Collected data entries.

┄┄┄┄┄┄┄┄┄┄┄┄┄┄┄┄┄┄┄┄

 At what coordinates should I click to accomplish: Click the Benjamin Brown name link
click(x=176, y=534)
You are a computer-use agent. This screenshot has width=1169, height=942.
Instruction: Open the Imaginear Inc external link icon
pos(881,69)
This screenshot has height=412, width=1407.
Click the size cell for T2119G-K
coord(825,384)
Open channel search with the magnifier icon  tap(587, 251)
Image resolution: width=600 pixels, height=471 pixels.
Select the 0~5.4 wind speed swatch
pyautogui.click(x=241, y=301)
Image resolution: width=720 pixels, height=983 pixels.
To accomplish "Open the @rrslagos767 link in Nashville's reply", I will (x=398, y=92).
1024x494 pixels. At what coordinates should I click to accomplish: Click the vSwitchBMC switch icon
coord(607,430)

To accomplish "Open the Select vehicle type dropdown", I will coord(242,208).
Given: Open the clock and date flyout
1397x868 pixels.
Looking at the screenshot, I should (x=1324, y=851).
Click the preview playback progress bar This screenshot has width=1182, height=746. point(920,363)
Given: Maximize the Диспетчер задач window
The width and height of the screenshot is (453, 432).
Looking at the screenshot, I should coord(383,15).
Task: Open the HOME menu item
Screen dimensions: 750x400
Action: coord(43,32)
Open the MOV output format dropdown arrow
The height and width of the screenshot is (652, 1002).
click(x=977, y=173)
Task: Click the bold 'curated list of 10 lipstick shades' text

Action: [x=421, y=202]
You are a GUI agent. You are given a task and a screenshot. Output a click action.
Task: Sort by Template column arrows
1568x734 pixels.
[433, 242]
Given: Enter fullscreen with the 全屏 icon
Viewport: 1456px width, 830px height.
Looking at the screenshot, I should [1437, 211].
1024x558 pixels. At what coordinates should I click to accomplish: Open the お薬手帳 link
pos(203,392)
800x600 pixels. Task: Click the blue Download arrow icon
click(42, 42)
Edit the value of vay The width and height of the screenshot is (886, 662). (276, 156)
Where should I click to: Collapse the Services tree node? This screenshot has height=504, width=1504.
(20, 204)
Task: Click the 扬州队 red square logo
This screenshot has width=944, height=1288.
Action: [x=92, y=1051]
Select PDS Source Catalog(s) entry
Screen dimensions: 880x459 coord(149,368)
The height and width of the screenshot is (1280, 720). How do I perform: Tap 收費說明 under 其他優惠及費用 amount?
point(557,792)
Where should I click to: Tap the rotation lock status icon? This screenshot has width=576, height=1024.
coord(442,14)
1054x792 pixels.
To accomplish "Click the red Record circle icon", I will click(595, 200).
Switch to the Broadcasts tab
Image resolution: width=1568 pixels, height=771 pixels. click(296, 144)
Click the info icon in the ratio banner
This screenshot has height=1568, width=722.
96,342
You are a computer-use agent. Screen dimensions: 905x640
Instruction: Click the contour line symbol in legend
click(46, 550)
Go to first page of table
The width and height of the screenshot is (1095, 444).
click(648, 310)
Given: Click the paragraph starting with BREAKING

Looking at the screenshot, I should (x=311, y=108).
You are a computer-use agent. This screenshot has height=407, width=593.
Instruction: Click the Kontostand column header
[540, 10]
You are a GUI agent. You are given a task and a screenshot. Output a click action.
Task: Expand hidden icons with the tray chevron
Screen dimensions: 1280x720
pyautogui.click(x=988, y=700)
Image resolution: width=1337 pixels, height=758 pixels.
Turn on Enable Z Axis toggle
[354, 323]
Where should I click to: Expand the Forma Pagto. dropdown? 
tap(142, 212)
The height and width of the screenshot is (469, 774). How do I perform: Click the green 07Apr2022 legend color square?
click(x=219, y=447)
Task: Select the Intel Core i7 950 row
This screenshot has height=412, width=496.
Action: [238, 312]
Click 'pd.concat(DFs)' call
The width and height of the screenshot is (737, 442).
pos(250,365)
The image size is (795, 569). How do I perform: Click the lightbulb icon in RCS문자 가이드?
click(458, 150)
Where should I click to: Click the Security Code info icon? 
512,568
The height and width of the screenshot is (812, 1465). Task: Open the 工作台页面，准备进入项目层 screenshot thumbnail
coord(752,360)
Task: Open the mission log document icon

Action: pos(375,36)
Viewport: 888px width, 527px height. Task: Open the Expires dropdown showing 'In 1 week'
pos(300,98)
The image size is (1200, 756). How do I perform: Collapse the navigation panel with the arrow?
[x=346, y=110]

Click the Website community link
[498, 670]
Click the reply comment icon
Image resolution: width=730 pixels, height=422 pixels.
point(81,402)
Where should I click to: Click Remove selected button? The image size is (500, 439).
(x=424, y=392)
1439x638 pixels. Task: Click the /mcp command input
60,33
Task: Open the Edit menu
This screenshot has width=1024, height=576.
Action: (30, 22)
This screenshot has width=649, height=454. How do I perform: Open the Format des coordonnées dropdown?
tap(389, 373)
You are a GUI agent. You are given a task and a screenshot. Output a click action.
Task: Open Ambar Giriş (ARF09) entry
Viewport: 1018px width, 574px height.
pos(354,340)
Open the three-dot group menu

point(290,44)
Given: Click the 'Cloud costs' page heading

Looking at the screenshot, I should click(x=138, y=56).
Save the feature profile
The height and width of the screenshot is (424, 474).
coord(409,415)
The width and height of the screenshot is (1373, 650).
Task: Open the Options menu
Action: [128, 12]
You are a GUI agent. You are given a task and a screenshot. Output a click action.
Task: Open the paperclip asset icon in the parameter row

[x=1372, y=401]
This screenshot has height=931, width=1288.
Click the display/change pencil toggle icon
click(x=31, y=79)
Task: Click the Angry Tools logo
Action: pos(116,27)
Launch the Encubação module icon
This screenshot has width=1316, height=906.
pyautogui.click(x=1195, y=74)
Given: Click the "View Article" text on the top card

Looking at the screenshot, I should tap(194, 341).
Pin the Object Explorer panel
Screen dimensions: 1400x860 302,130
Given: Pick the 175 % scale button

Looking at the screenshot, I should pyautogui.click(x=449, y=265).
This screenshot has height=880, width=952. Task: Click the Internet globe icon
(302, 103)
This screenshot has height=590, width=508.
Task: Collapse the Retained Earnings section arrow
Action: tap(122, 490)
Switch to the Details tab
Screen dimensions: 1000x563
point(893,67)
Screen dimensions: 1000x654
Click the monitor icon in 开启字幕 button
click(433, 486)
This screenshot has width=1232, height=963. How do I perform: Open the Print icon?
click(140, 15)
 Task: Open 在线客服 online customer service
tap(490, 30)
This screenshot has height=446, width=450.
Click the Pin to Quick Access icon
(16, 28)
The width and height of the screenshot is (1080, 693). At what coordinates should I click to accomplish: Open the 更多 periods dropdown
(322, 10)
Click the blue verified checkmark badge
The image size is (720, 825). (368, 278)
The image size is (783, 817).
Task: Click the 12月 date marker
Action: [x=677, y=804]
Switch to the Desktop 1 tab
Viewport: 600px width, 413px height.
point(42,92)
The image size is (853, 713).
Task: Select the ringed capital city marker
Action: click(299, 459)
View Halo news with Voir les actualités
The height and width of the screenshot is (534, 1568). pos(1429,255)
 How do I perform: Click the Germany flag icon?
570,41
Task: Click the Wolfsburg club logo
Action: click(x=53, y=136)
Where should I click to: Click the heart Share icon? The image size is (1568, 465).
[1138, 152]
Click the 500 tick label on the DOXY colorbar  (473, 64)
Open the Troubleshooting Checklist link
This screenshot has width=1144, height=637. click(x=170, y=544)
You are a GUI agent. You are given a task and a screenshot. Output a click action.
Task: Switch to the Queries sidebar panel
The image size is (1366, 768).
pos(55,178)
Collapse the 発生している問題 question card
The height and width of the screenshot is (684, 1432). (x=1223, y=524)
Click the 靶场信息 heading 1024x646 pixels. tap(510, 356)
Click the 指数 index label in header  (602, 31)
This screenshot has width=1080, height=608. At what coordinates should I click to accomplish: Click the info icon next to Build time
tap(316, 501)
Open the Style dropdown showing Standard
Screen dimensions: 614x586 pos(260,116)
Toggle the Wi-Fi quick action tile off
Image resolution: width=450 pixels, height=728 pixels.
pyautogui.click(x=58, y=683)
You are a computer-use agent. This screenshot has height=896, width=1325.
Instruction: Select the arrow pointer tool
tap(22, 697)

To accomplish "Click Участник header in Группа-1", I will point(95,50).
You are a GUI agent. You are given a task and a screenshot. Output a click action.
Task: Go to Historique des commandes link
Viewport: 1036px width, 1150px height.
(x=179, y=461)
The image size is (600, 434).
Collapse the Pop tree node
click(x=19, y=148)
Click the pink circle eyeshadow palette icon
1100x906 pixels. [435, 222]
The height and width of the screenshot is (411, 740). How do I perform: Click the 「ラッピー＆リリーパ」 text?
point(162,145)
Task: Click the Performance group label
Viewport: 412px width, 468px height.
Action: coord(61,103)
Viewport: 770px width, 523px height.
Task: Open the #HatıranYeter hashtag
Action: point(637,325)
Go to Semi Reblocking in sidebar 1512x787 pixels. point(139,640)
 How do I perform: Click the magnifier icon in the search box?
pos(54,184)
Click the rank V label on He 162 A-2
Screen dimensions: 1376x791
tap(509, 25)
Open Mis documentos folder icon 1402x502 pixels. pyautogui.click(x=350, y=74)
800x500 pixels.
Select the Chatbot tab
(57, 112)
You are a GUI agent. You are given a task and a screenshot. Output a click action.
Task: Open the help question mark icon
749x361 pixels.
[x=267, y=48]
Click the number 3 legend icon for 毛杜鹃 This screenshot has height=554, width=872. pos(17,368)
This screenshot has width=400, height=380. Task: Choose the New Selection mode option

┄┄┄┄┄┄┄┄┄┄┄┄┄┄┄┄┄┄┄┄

Among the records above, which lines hold the word "Edit"? Copy each one.

Edit the value of vay The width and height of the screenshot is (886, 662). (276, 156)
Task: Open the Edit menu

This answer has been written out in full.